Next place your fingers across the input resistor. Do you see any effects? Why or why
not?
Now design and build the T-bridge circuit shown in Figure 2 to have a gain as close as possible
to –60 and an input resistance of 150 k. Again, use power supply voltages of ±15 V, leave RL
as an open circuit, and apply the same small-amplitude sinusoidal input signal at a frequency of
around 1 kHz.


Once again place two fingers from one hand across each of the three resistors in the
feedback network. Describe any effects you see, and compare them with those you
observed with the standard inverting amplifier. Highlight any notable differences.

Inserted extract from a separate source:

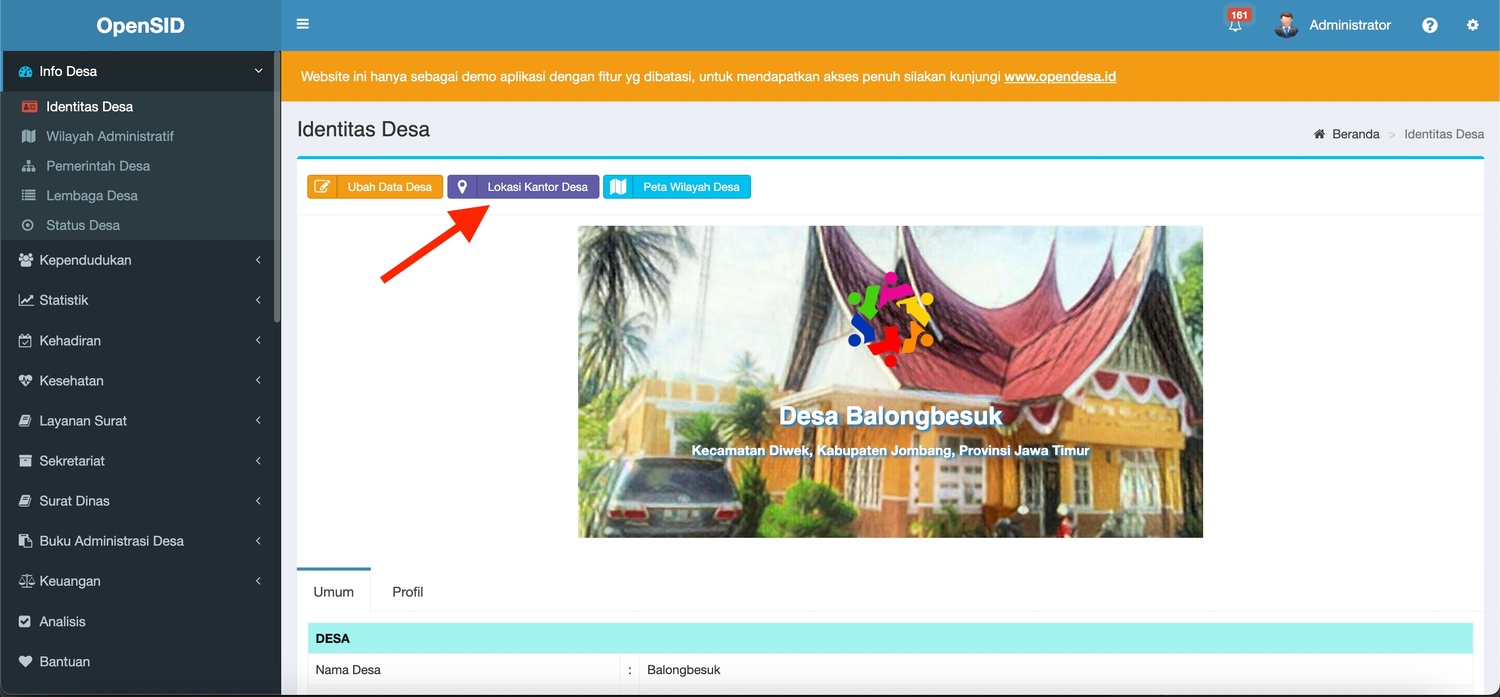
Task: Open the settings gear icon
Action: (1473, 26)
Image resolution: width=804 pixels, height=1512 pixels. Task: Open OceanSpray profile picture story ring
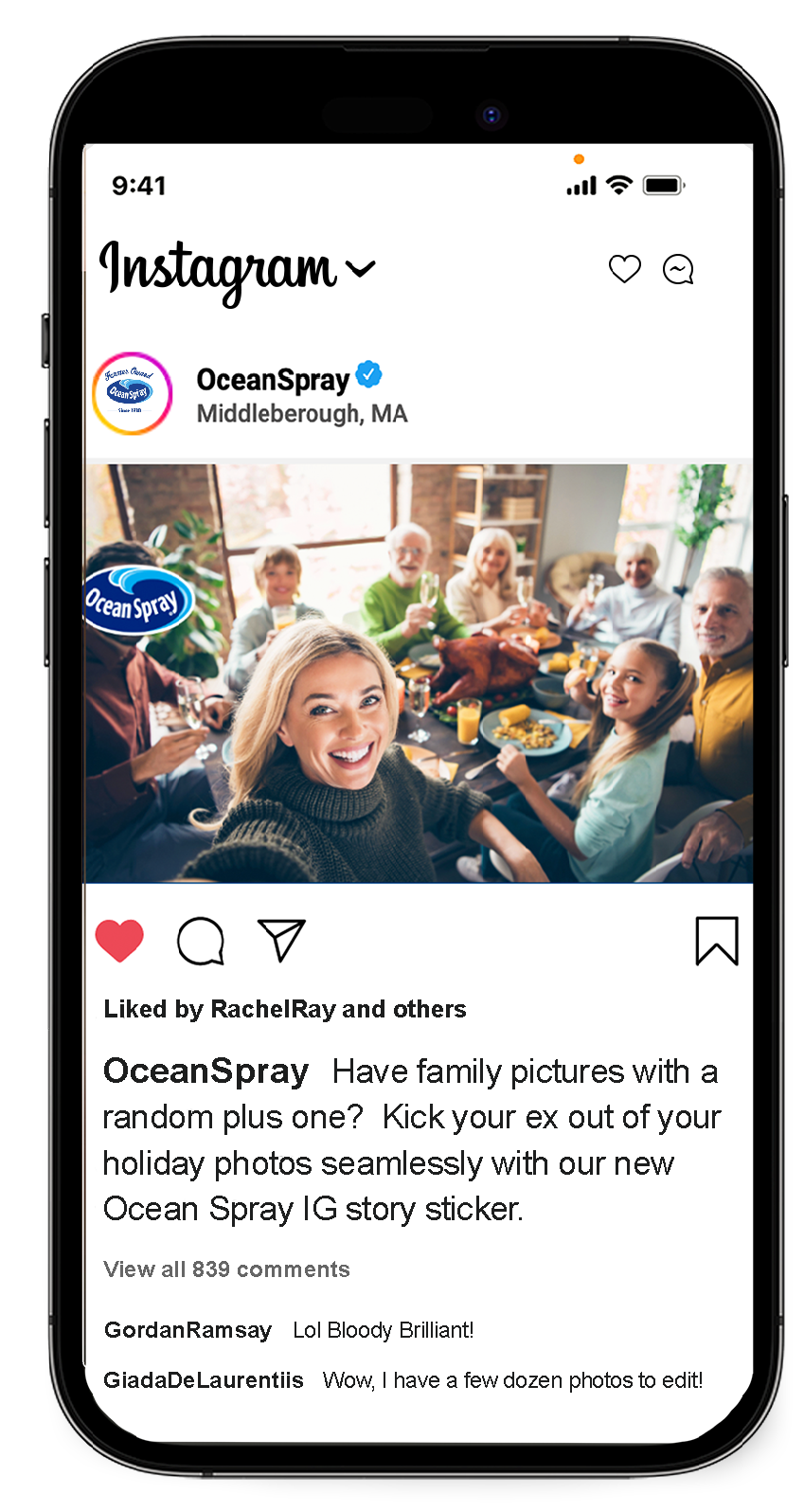coord(133,393)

Place your fingers across the input resistor. Do you see any significant effects this time?
Why or why not?
Connect a 220- load resistor (labeled RL in Figure 2) between the output of the T-network
inverter and ground, and adjust the input signal’s amplitude so that the output voltage has a value
of approximately 5 Vpk (10 Vpp).



Compare the output voltage waveform you observe with RL = 220  to that obtained with
no load resistor (a load of infinity).
Try two or three smaller values for the load resistor, down to just a few Ohms, and
describe (or plot) the output voltage waveform obtained in each case. Explain your
measurements in light of the information available on the LM741 data sheet. (Hint: The
Thévenin equivalent output resistance of the inverting amplifier is on the order of
fractions of an Ohm, so you are not observing a voltage-divider effect in a literal sense;
the effect you observe is caused by something else.)
For the smallest value of RL you used, explain whether or not the numerical value of the
peak output voltage is consistent with the information found on the LM741 data sheet.
A data sheet for the LM741 is available at the National Semiconductor web site at
http://www.national.com/ds/LM/LM741.pdf; a link is available on the ELEC 350 “Laboratory”
page. Remember to cite any information from the data sheet that you use.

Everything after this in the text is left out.